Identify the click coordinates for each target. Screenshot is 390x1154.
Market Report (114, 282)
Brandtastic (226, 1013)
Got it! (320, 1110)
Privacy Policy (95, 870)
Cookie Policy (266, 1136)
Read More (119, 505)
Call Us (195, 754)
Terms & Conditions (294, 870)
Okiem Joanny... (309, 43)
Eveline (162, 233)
* * *
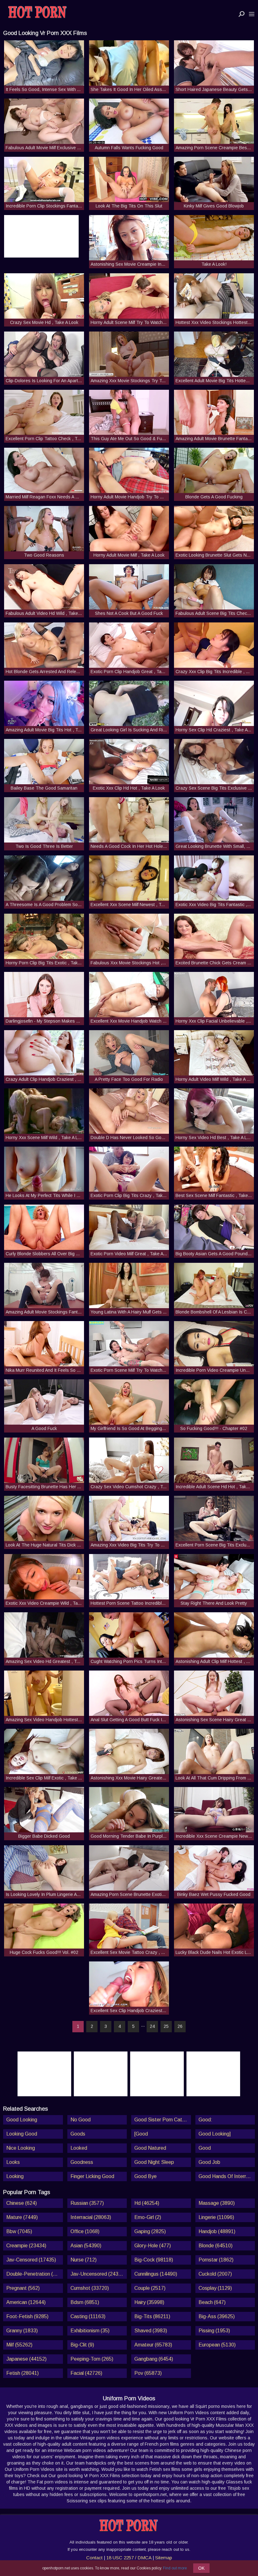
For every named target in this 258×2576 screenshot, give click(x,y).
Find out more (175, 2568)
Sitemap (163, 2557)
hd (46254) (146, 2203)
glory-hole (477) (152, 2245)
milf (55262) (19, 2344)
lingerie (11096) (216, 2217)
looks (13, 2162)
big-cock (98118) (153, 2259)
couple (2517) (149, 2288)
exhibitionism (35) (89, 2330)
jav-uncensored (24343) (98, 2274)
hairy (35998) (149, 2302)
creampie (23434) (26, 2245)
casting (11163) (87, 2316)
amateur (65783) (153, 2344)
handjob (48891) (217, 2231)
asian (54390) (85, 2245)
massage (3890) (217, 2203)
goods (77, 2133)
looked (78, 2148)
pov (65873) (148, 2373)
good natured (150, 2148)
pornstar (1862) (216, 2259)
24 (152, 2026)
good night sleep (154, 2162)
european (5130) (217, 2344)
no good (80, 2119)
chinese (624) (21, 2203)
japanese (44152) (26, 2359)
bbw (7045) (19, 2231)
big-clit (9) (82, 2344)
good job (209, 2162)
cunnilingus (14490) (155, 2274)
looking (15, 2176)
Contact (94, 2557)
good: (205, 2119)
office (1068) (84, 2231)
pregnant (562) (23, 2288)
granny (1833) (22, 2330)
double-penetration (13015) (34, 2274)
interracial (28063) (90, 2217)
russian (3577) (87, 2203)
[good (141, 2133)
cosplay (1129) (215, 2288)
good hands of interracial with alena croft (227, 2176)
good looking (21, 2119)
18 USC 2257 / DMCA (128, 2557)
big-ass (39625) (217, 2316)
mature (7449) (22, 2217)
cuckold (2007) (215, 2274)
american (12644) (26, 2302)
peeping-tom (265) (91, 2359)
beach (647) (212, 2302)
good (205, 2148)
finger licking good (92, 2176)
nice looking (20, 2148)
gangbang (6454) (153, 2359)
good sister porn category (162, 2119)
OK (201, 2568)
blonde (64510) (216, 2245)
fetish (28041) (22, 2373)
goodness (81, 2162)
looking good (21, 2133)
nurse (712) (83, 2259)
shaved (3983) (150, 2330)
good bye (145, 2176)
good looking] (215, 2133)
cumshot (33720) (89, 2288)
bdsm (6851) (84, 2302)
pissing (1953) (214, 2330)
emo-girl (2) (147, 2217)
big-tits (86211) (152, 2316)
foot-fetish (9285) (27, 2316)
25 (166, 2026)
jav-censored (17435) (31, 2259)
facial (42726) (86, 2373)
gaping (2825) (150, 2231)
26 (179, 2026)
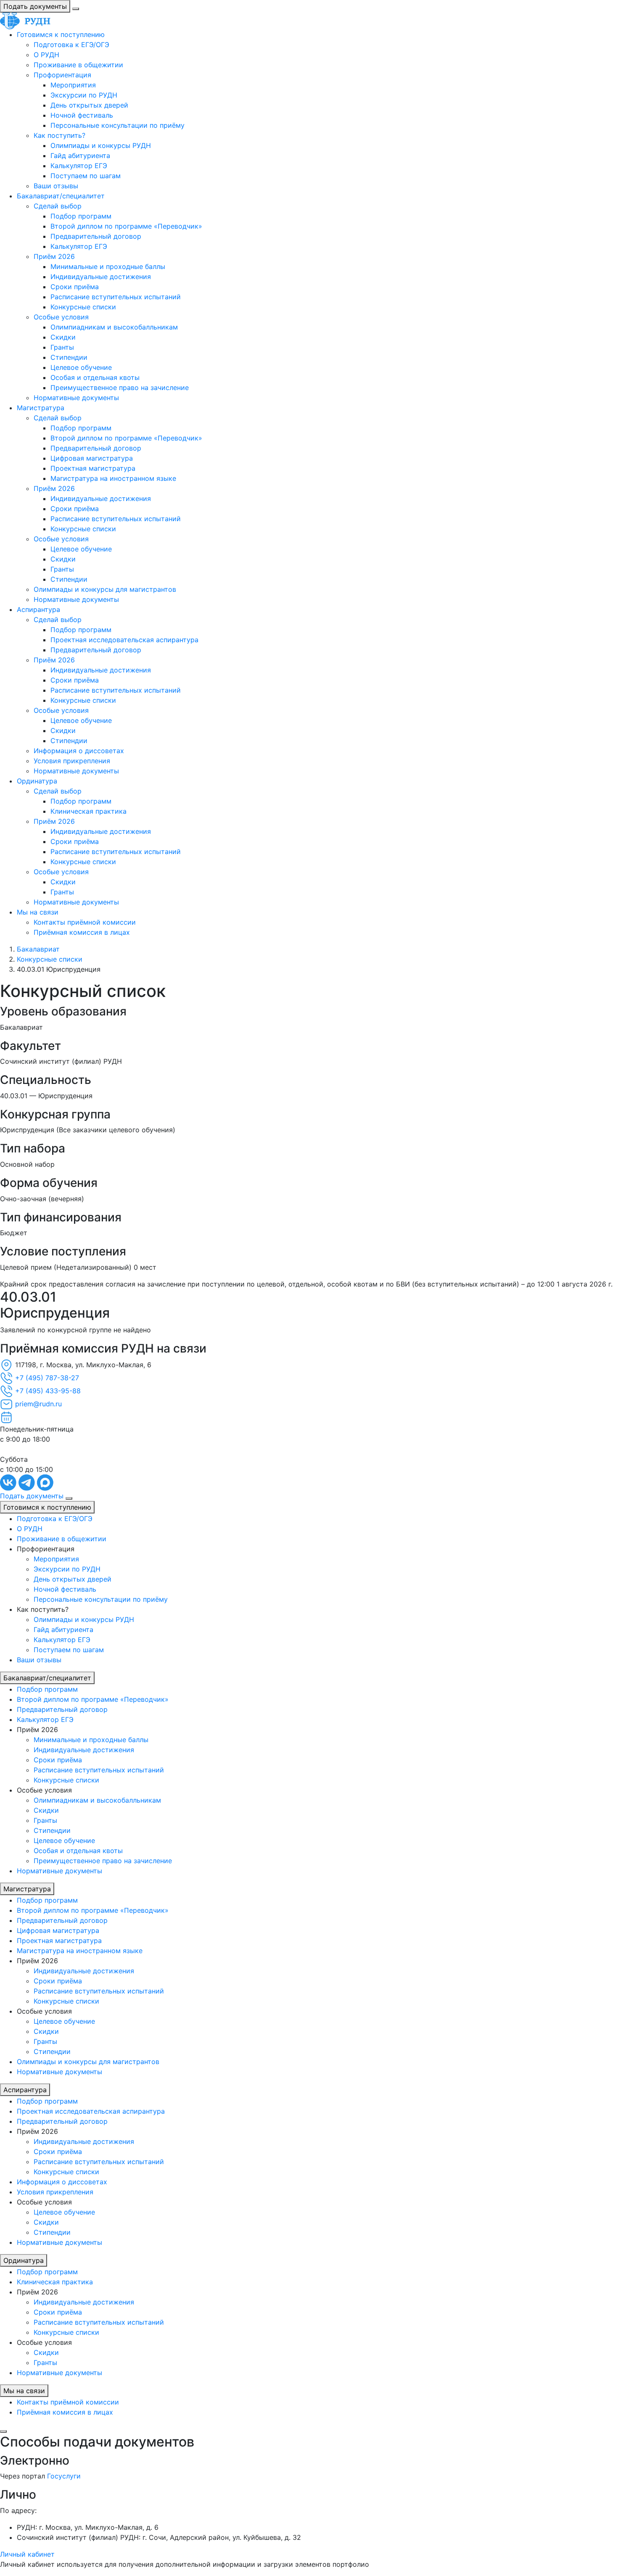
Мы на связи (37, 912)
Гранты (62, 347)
...
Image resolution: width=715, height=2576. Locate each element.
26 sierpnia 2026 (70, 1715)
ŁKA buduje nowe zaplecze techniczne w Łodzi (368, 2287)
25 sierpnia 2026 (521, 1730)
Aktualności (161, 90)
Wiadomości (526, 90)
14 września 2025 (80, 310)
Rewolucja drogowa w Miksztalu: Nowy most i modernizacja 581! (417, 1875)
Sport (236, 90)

• _Assignment_: Using the material above, transcribe exactly the lines from the line with "Identify the click" to the line with "Eveline (162, 233)"; both count, and nothing else goes in.

• _Answer section_:
Identify the click coordinates for each target. Screenshot is 390x1154.
Market Report (114, 282)
Brandtastic (226, 1013)
Got it! (320, 1110)
Privacy Policy (95, 870)
Cookie Policy (266, 1136)
Read More (119, 505)
Call Us (195, 754)
Terms & Conditions (294, 870)
Okiem Joanny... (309, 43)
Eveline (162, 233)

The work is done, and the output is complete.